Basant Mohanty

Personal information
- Full name: Basantkumar Chintamani Mohanty
- Born: 24 November 1986 (age 39) Cuttack, Odisha, India
- Batting: Right-handed
- Bowling: Right-arm medium
- Role: Bowler

Domestic team information
- 2007/08–present: Odisha

Career statistics
| Competition | FC | LA |
| Matches | 91 | 31 |
| Runs scored | 646 | 31 |
| Batting average | 14.35 | 31.00 |
| 100s/50s | 0/2 | 0/0 |
| Top score | 60* | 15* |
| Balls bowled | 9190 | 198 |
| Wickets | 354 | 43 |
| Bowling average | 22.34 | 28.40 |
| 5 wickets in innings | 21 | 1 |
| 10 wickets in match | 2 | 0 |
| Best bowling | 7/27 | 5/23 |
| Catches/stumpings | 7/- | 0/- |
- Source: ESPNcricinfo, 23 January 2019

= Basant Mohanty =

Indian cricketer (born 1986)

Basant Mohanty (born 24 November 1986) is an Indian cricketer who plays as a medium-pace bowler for Odisha in domestic cricket.

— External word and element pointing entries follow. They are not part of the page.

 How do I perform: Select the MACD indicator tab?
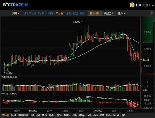click(x=6, y=115)
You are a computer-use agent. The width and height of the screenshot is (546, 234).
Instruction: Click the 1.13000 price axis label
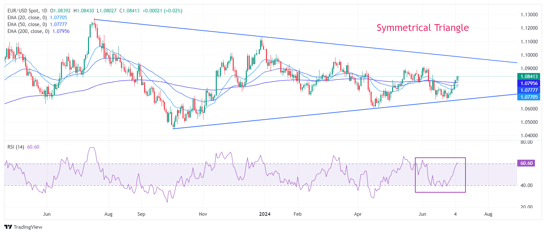pyautogui.click(x=529, y=15)
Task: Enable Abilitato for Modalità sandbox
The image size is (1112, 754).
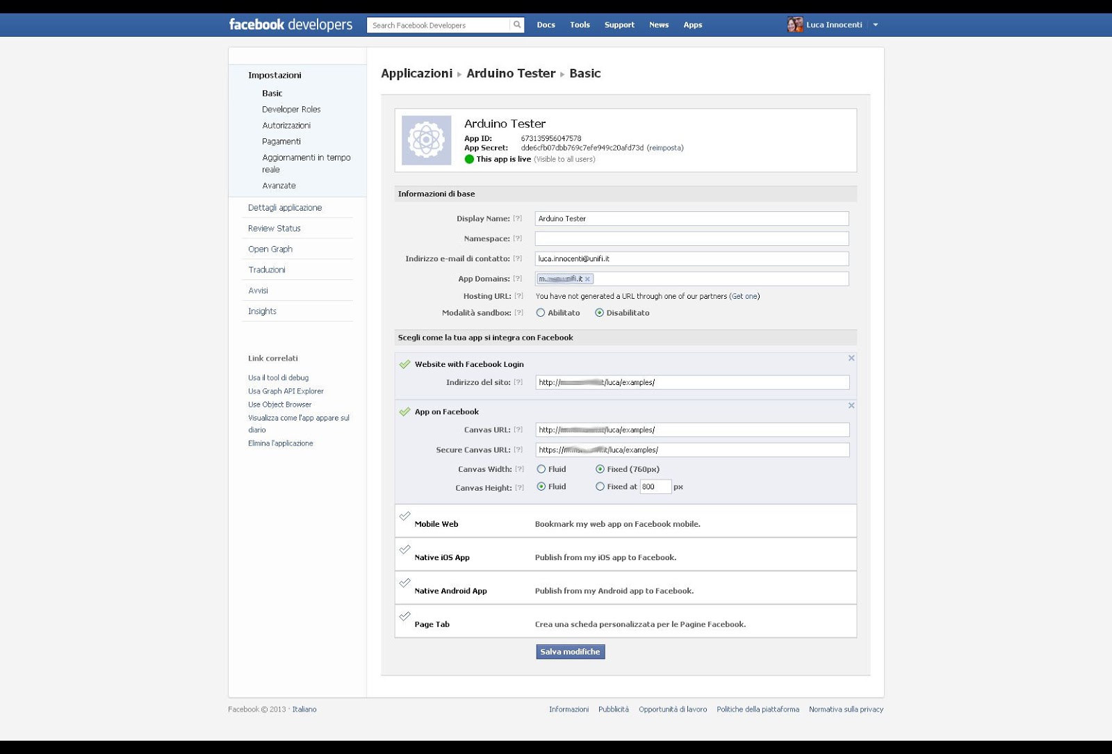Action: tap(541, 313)
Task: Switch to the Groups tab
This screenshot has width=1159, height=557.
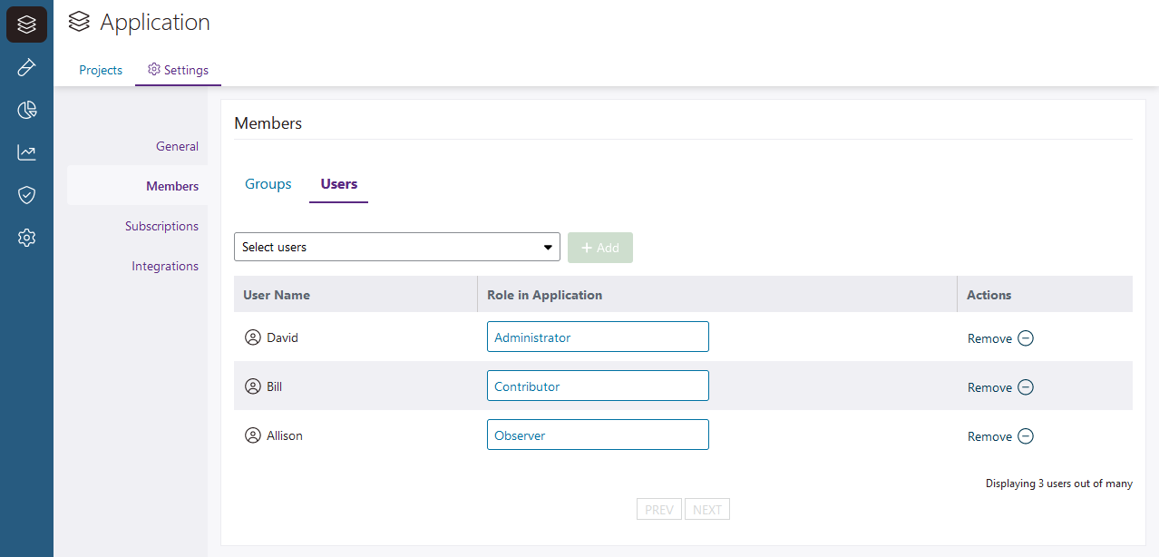Action: point(268,184)
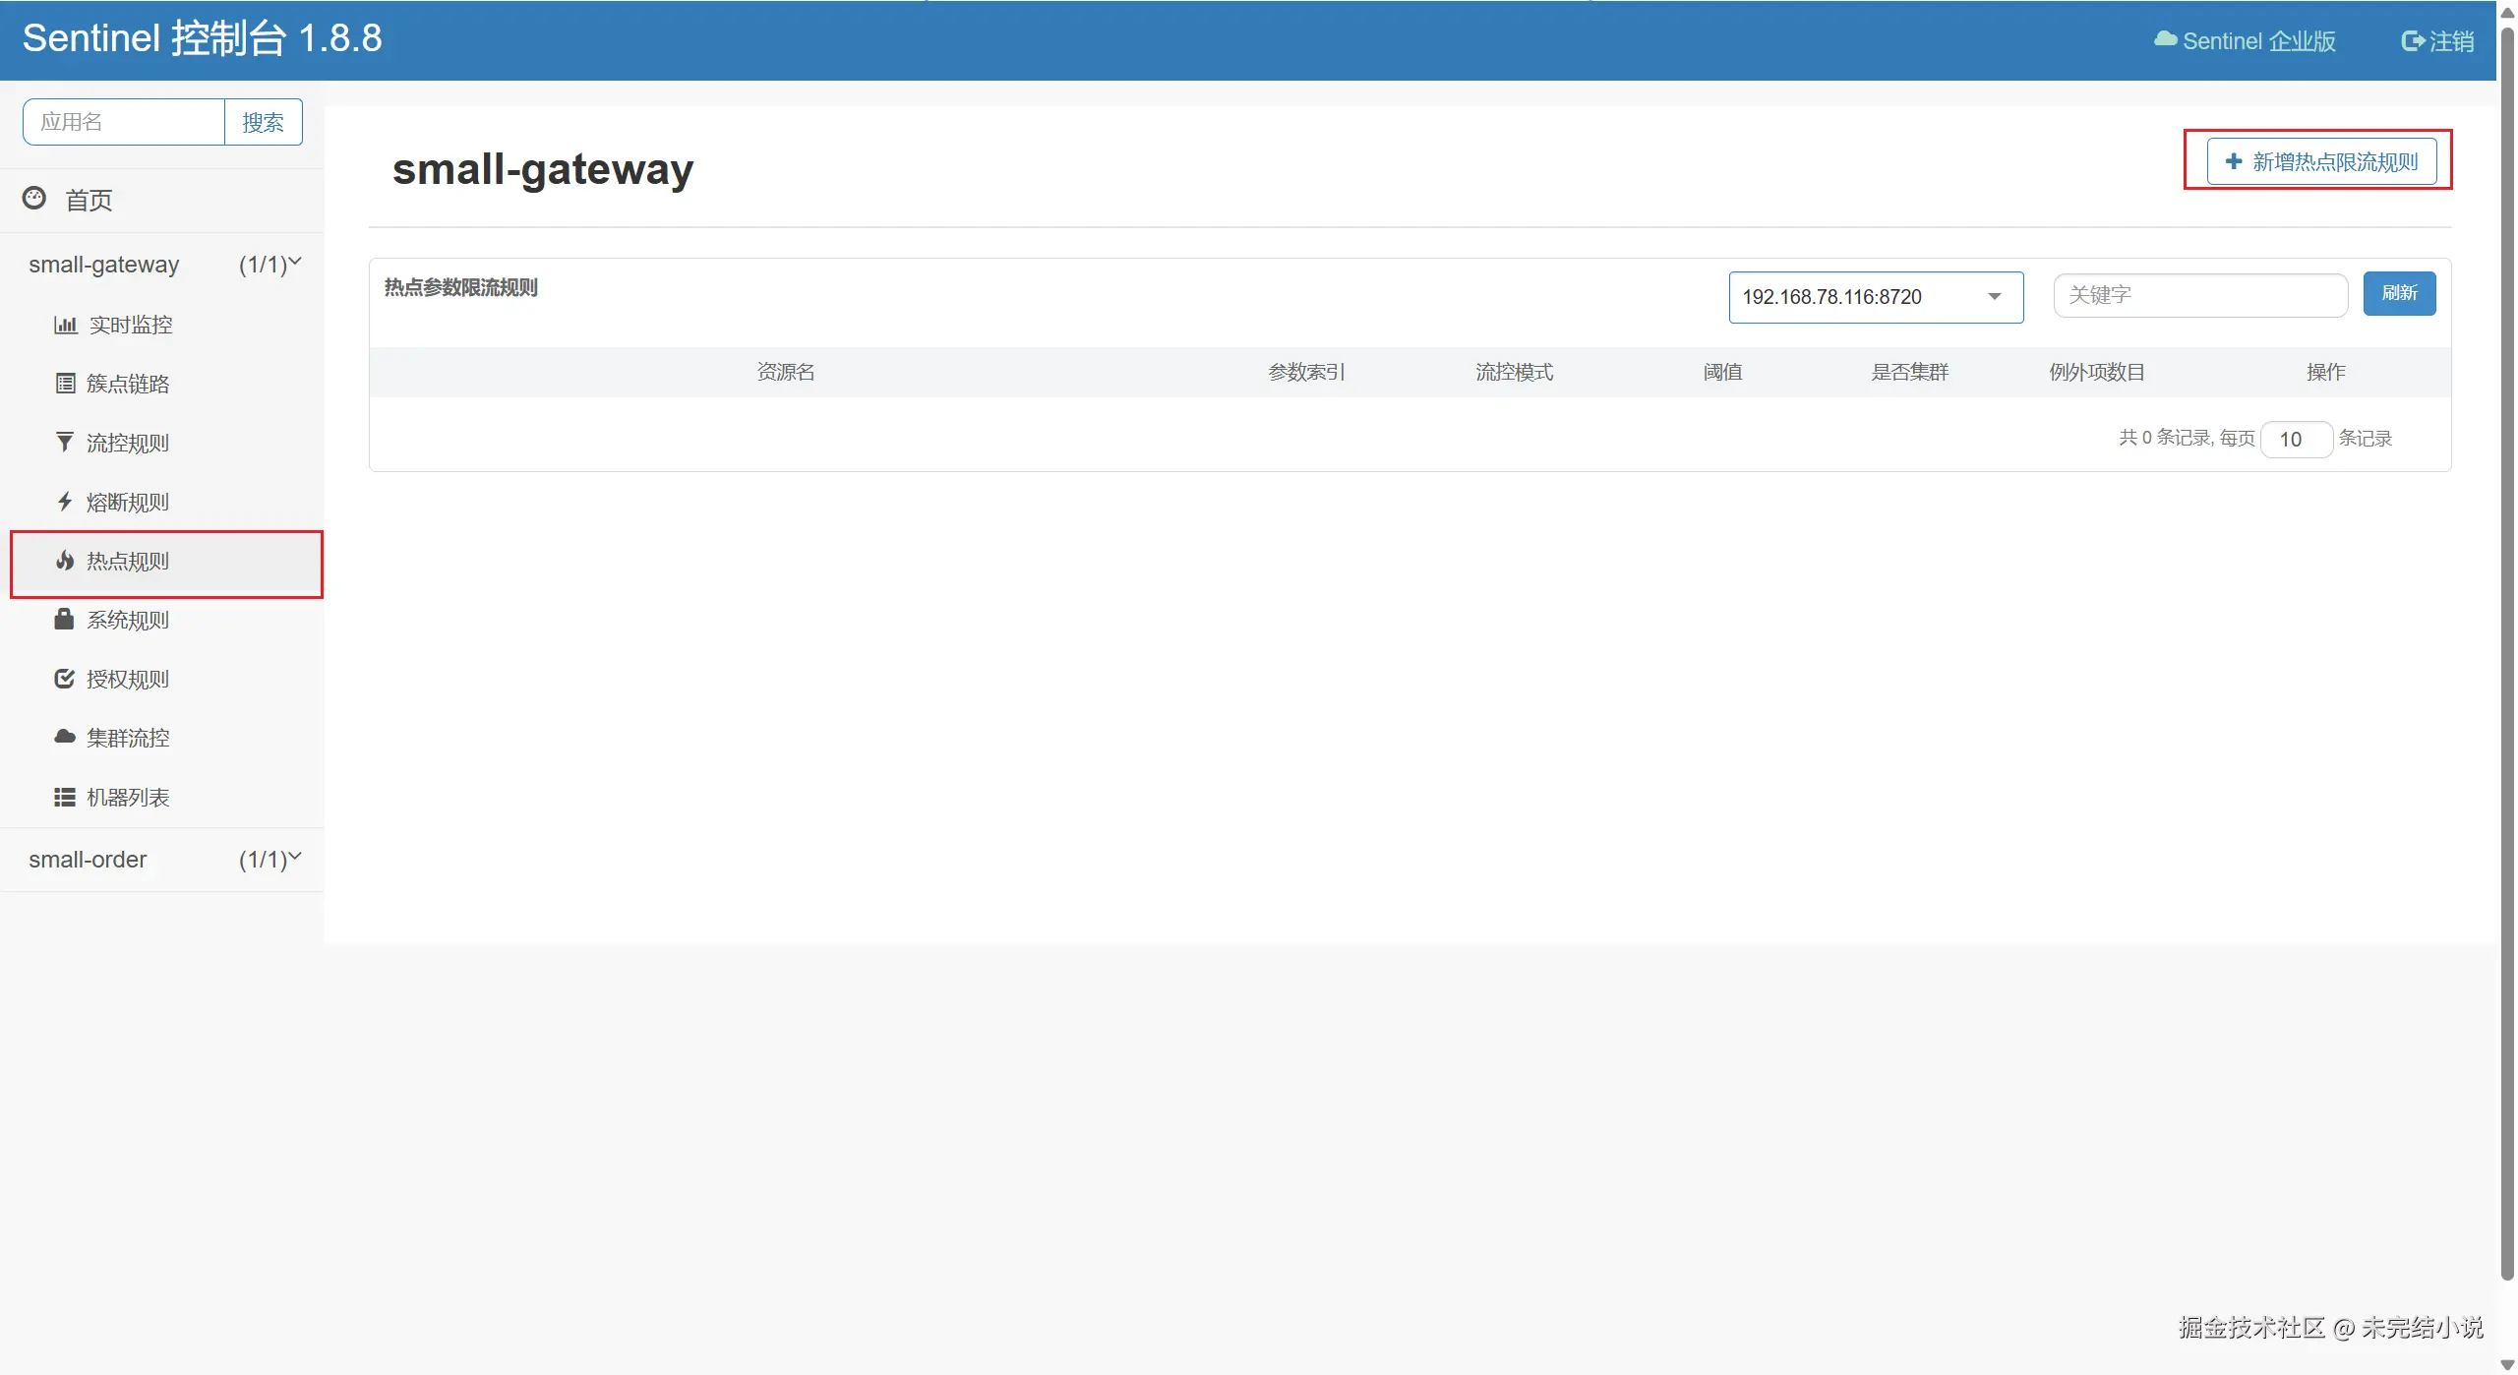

He is a right-arm medium-fast bowler and has represented East Zone in Duleep Trophy. He was in the winning team Western Samurai Rourkela in 1st edition of Odisha Premiere League and was in Subarnarekha team in the second season.

He was the leading wicket-taker for Odisha in the 2018–19 Ranji Trophy, with 44 dismissals in eight matches.